Exercise: Set down every record below exactly as it stands, minus the pictures.

Records to use:

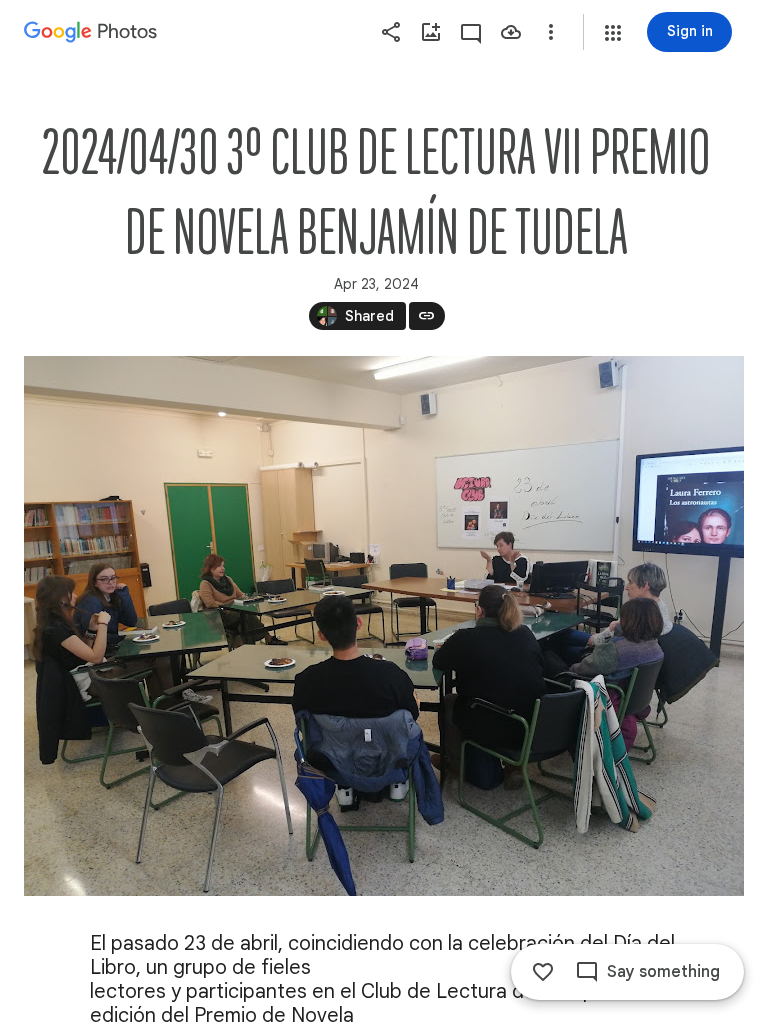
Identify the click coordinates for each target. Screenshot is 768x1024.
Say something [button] (663, 972)
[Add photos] (431, 32)
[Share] (391, 32)
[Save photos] (511, 32)
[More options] (551, 32)
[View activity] (471, 32)
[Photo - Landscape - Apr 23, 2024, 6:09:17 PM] (384, 626)
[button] (613, 33)
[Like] (543, 972)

Finished exercise:
Identify the click coordinates for each target. Screenshot is 768x1024.
Say something [button] (663, 972)
[Add photos] (431, 32)
[Share] (391, 32)
[Save photos] (511, 32)
[More options] (551, 32)
[View activity] (471, 32)
[Photo - Landscape - Apr 23, 2024, 6:09:17 PM] (384, 626)
[button] (613, 33)
[Like] (543, 972)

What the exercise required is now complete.